▶ _EXERCISE DESCRIPTION_
Please reproduce every one of the following records line for line, with no changes.

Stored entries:
__________
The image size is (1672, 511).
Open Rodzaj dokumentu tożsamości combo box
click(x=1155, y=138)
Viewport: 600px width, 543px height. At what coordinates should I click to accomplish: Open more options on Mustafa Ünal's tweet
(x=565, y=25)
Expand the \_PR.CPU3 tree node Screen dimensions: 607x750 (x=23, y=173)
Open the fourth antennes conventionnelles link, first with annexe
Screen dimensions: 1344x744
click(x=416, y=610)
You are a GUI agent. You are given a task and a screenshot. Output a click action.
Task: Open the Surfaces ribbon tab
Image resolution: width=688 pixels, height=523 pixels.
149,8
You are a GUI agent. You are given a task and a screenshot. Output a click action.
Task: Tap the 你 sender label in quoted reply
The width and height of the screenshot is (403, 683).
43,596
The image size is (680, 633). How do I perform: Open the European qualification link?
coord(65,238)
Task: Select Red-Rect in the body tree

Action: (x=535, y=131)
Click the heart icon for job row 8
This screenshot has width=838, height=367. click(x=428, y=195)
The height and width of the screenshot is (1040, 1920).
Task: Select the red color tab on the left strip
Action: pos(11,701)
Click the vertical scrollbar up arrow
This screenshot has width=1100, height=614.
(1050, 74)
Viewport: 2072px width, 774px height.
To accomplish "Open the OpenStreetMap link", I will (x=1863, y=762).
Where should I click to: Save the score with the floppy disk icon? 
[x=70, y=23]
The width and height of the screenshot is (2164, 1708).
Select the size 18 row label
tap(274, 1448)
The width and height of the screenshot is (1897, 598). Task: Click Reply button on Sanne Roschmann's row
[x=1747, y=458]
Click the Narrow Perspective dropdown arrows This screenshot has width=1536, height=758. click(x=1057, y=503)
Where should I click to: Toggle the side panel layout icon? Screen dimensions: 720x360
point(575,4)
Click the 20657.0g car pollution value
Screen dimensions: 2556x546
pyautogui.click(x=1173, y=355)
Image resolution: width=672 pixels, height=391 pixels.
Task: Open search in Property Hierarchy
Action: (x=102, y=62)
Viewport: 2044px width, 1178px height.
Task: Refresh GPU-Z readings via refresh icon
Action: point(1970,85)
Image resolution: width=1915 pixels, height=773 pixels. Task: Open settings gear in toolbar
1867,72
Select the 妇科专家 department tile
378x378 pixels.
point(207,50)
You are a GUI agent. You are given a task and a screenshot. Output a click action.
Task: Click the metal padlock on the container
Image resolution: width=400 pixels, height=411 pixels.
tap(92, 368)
__________
▶ _THE RESULT_
The image size is (1672, 511).
Open Rodzaj dokumentu tożsamości combo box
click(x=1155, y=138)
Viewport: 600px width, 543px height. At what coordinates should I click to accomplish: Open more options on Mustafa Ünal's tweet
(x=565, y=25)
Expand the \_PR.CPU3 tree node Screen dimensions: 607x750 (x=23, y=173)
Open the fourth antennes conventionnelles link, first with annexe
Screen dimensions: 1344x744
click(x=416, y=610)
You are a GUI agent. You are given a task and a screenshot. Output a click action.
Task: Open the Surfaces ribbon tab
Image resolution: width=688 pixels, height=523 pixels.
149,8
You are a GUI agent. You are given a task and a screenshot. Output a click action.
Task: Tap the 你 sender label in quoted reply
The width and height of the screenshot is (403, 683).
43,596
The image size is (680, 633). How do I perform: Open the European qualification link?
coord(65,238)
Task: Select Red-Rect in the body tree

Action: (x=535, y=131)
Click the heart icon for job row 8
This screenshot has width=838, height=367. click(x=428, y=195)
The height and width of the screenshot is (1040, 1920).
Task: Select the red color tab on the left strip
Action: pos(11,701)
Click the vertical scrollbar up arrow
This screenshot has width=1100, height=614.
(1050, 74)
Viewport: 2072px width, 774px height.
To accomplish "Open the OpenStreetMap link", I will (x=1863, y=762).
Where should I click to: Save the score with the floppy disk icon? 
[x=70, y=23]
The width and height of the screenshot is (2164, 1708).
Select the size 18 row label
tap(274, 1448)
The width and height of the screenshot is (1897, 598). Task: Click Reply button on Sanne Roschmann's row
[x=1747, y=458]
Click the Narrow Perspective dropdown arrows This screenshot has width=1536, height=758. click(x=1057, y=503)
Where should I click to: Toggle the side panel layout icon? Screen dimensions: 720x360
point(575,4)
Click the 20657.0g car pollution value
Screen dimensions: 2556x546
pyautogui.click(x=1173, y=355)
Image resolution: width=672 pixels, height=391 pixels.
Task: Open search in Property Hierarchy
Action: (x=102, y=62)
Viewport: 2044px width, 1178px height.
Task: Refresh GPU-Z readings via refresh icon
Action: point(1970,85)
Image resolution: width=1915 pixels, height=773 pixels. Task: Open settings gear in toolbar
1867,72
Select the 妇科专家 department tile
378x378 pixels.
point(207,50)
You are a GUI agent. You are given a task and a screenshot. Output a click action.
Task: Click the metal padlock on the container
Image resolution: width=400 pixels, height=411 pixels.
tap(92, 368)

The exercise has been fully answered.